> _WHAT THE TASK REQUIRES_
Only the lines from the line with "Click the leftmost" through the end of the records belong in your reply, copied exactly, with every picture left out.

SUPPLIED MATERIAL: Begin

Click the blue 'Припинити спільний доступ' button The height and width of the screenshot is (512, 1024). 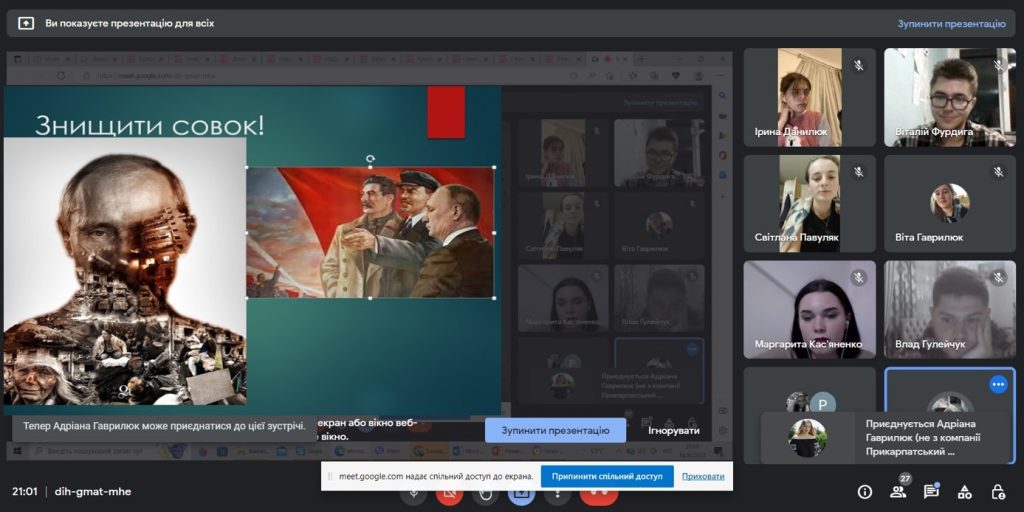[x=607, y=476]
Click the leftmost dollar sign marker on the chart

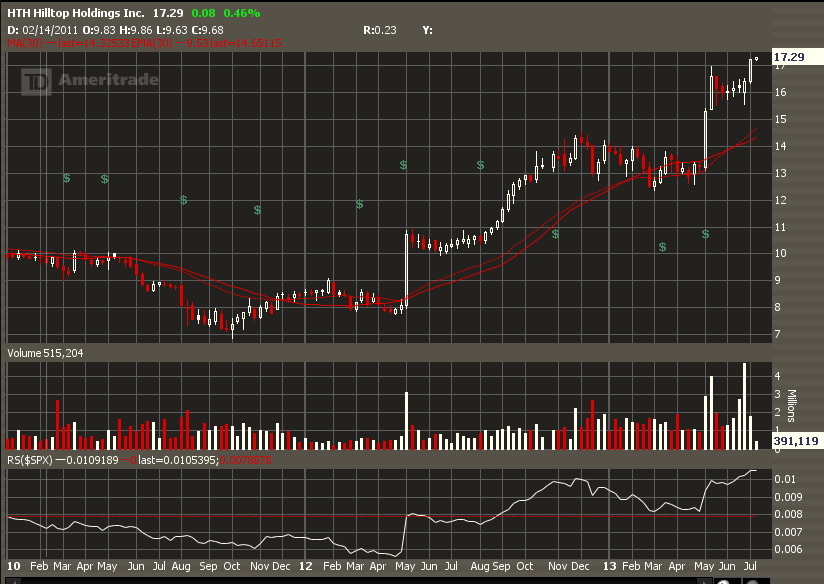67,178
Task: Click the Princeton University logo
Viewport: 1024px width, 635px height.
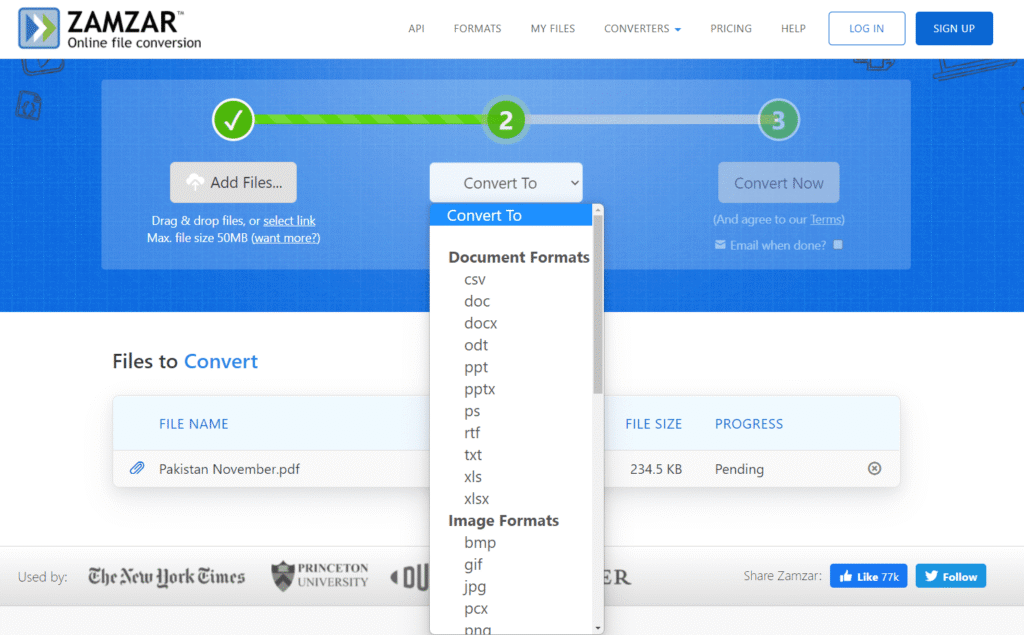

SUPPLIED MATERIAL: End

> _RESPONSE_
Click the leftmost dollar sign marker on the chart

67,178
Task: Click the Princeton University logo
Viewport: 1024px width, 635px height.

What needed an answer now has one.